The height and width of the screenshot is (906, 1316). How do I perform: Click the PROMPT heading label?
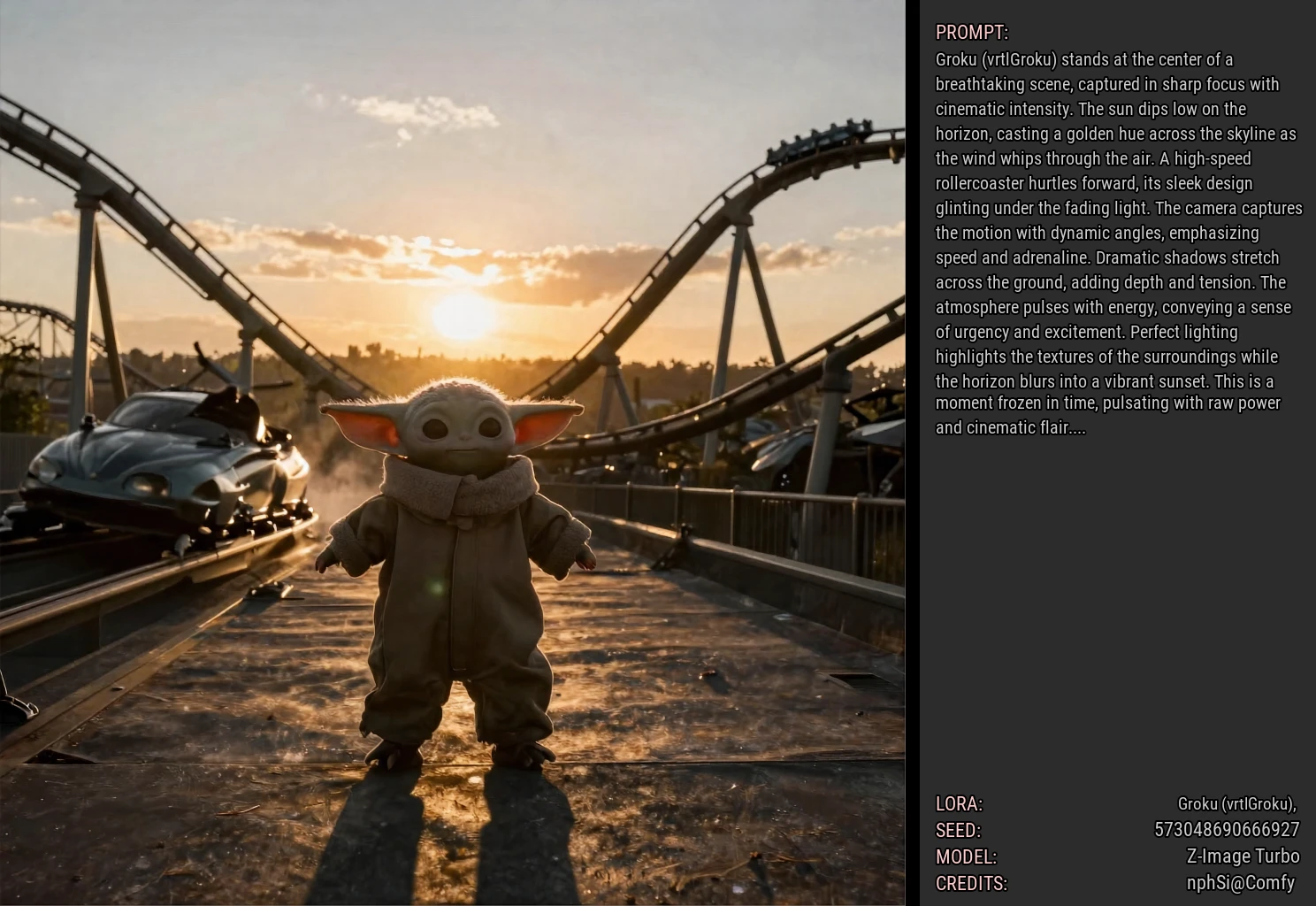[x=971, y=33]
--
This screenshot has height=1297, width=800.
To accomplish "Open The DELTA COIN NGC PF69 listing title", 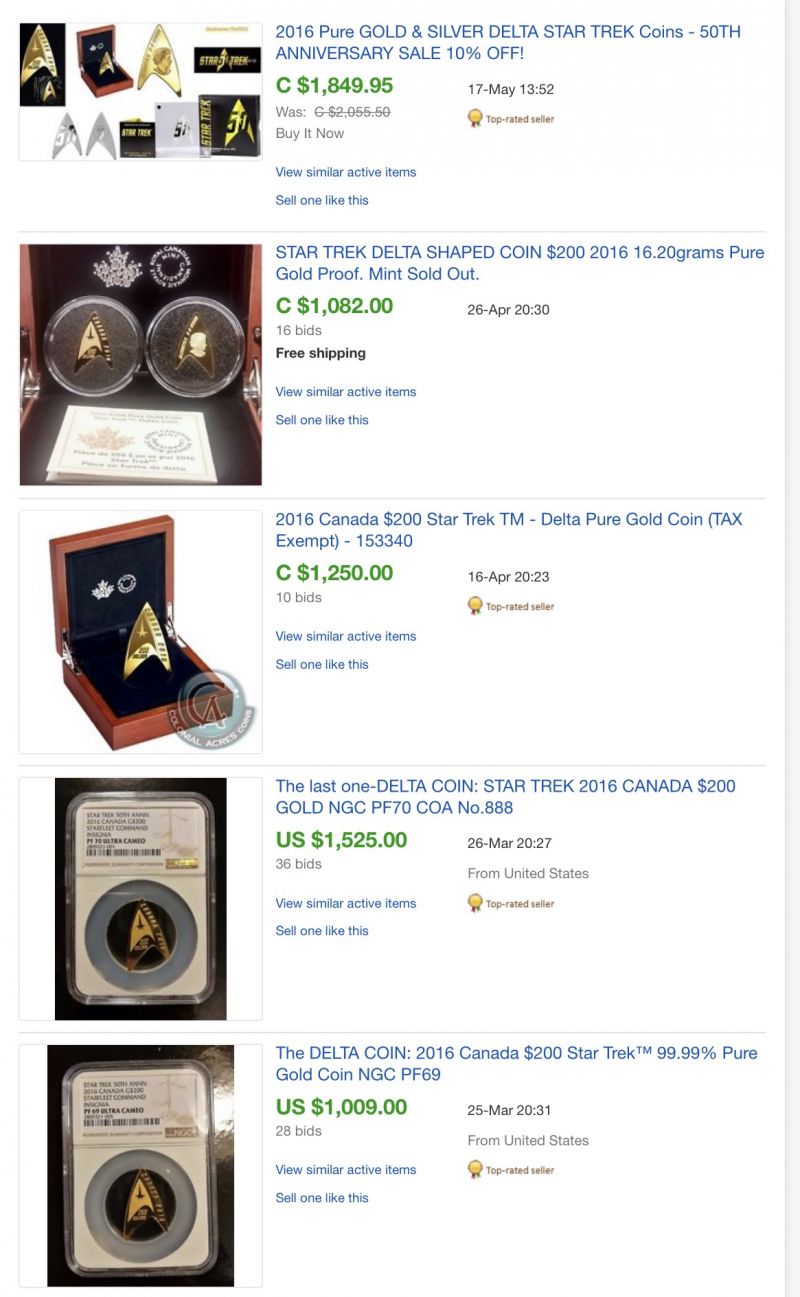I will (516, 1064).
* * *
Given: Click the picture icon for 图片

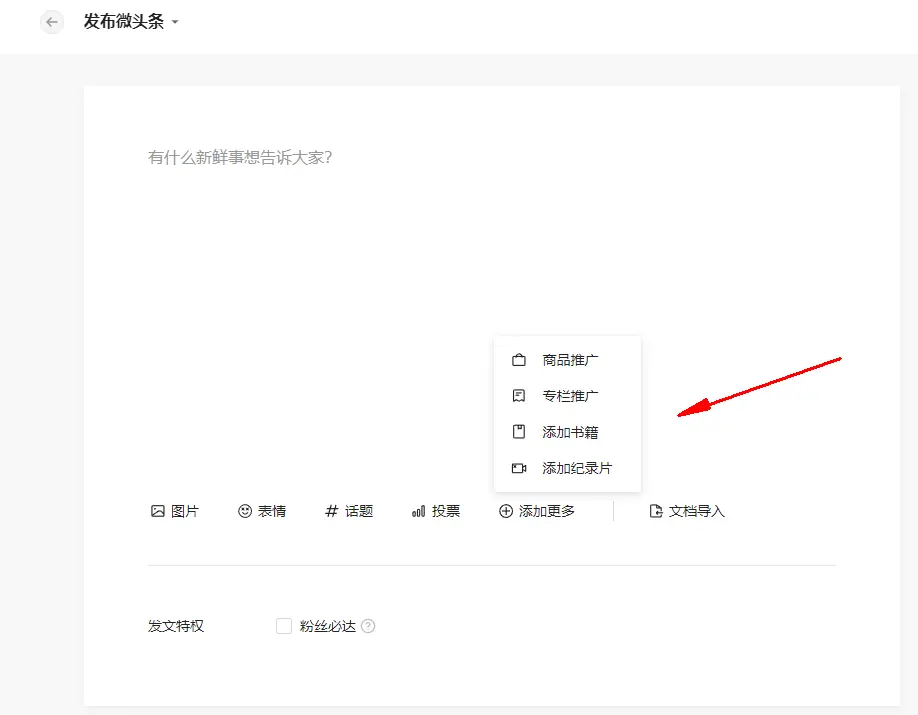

## Opdracht
Som alle regels hierboven op waarin het woord "Click" voorkomt, en neem elke regel volledig over.

## Resultaat
The height and width of the screenshot is (906, 1316). How do I perform: Click the PROMPT heading label?
Given: Click the picture icon for 图片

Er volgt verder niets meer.